Fluide Glacial
- June 2013 issue
- Categories: Comics magazine
- Frequency: Monthly
- Founder: Gotlib, Alexis and Jacques Diament [fr]
- Founded: 1 April 1975
- Company: Bamboo Édition
- Country: France
- Based in: Paris
- Language: French
- Website: www.fluideglacial.com
- ISSN: 0339-7580

= Fluide Glacial =

Fluide Glacial (/fr/) is a monthly French comics magazine and a publishing house founded on 1 April 1975 by Gotlib, Alexis and Jacques Diament.

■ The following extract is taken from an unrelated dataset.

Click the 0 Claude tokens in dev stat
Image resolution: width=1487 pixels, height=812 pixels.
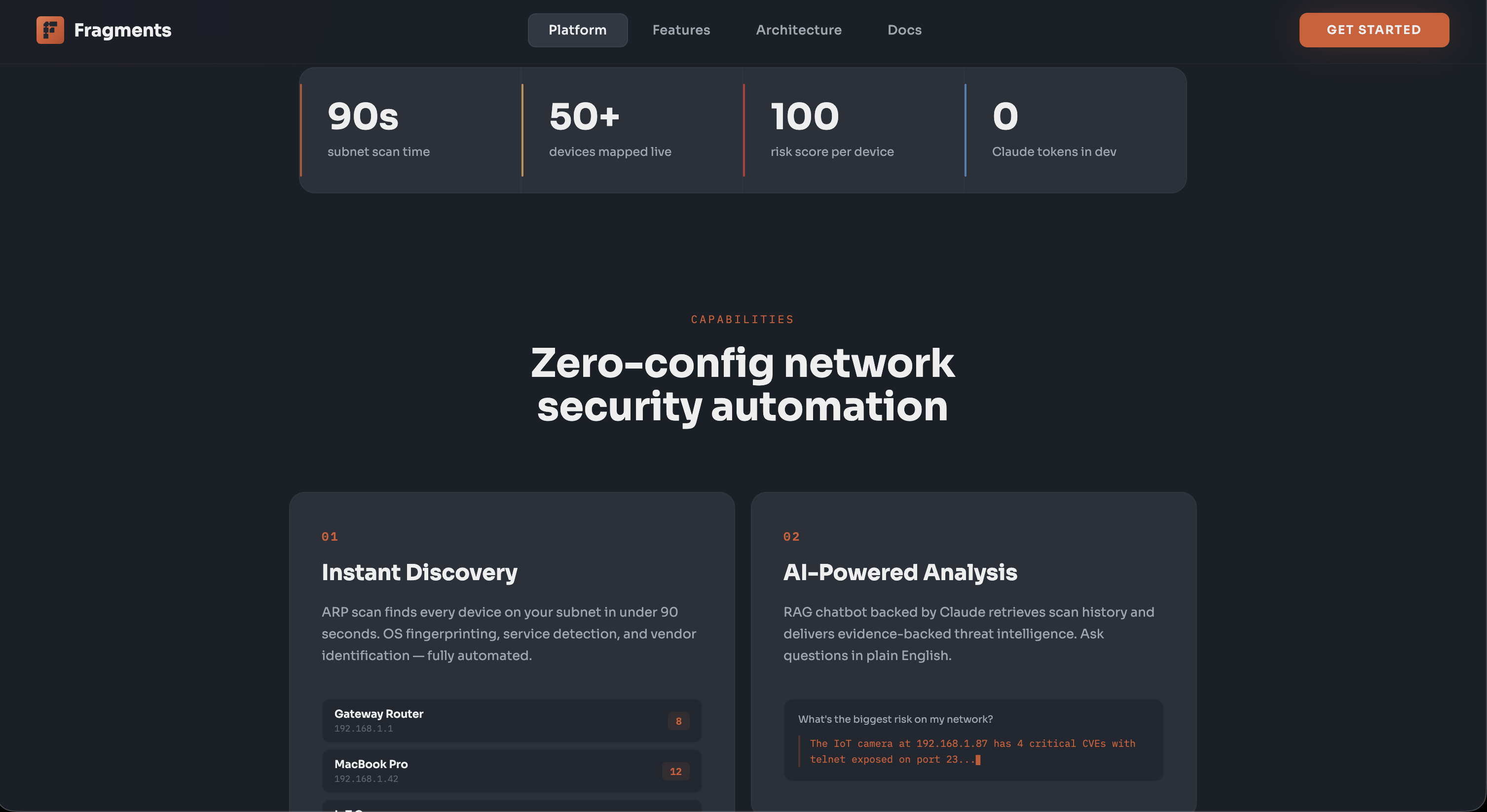[x=1075, y=130]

Since its foundation, it has featured the work of French and international authors and graphic artists such as Christian Binet, Jacques Lob, Luc Nisset, Édika, Claire Bretécher, Jean Solé, François Boucq, Moebius, Masse, Jean-Claude Mézières, Loup, Daniel Goossens, Stéphane Charbonnier, Tignous and André Franquin. Nowadays it also features the work of a new generation of authors and comics artists such as Riad Sattouf, Arthur De Pins, Julien/CDM, Guillaume Bouzard, Mo/CDM and Romain Dutreix.

It was owned by Groupe Flammarion from 1995 until 2016, when it was bought by Bamboo Édition.

Yan Lindingre has been the magazine's editor in chief since 2012.